Defendeu que “as políticas públicas para a inovação têm de estar todas alinhadas e tem de começar muito cedo (…) Do pré-escolar à internacionalização é um contínuo de políticas públicas, prosseguidas com coerência para que possam produzir os resultados necessários”.

“E é assim ano após ano, mudamos de paradigma e passamos a ter uma economia que seja competitiva com base em empresas produtivas para que possamos, sustentadamente, fazer crescer a nossa economia e, por essa via, ajudar a consolidar as nossas finanças públicas”, disse.

“É essencial podermos ter estabilidade nestas políticas, não é por atalhos, tal como não foi na contrafação, que a indústria teve sucesso, não é no baixo salário que a economia tem sucesso é, pelo contrário, tendo uma sociedade decente onde apostamos nos fatores fundamentais e que sintetizamos no nosso programa nacional de reformas: investir nas qualificações, investir na inovação, modernização do Estado, na capitalização das empresas para que sejam mais sólidas e na capacidade de reduzirmos a desigualdade e a pobreza no nosso país”, disse.

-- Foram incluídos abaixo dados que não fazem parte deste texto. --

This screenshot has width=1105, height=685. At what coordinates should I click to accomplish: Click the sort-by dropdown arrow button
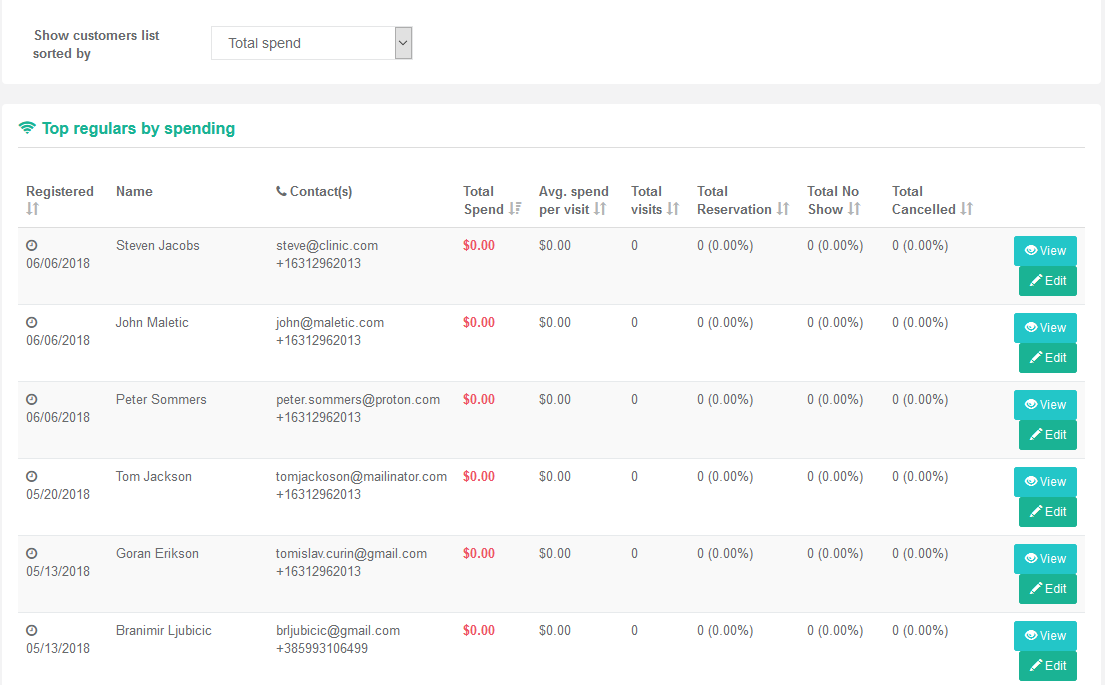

E acrescentou: “Se assim fizermos teremos, como é o caso da Bial, muitos casos de sucesso, gerando mais crescimento, melhor emprego e seguramente uma sociedade mais justa”.

O presidente da Bial, António Portela, disse esperar que “dentro de alguns anos possam beneficiar, testemunhar, como estas moléculas que agora apoiam podem beneficiar quem sofre de doenças profundamente debilitantes”.

“O nosso compromisso com a inovação e desenvolvimento a partir de Portugal é firme, como comprova o investimento de quase cinco milhões de euros na duplicação dos nossos laboratórios de investigação e desenvolvimento. Iremos ter a capacidade de duplicar o número de moléculas inovadoras em que trabalhamos e mobilizar novos investigadores para o nosso projeto, aumentando assim a probabilidade de ter novos sucessos terapêuticos”, referiu António Portela.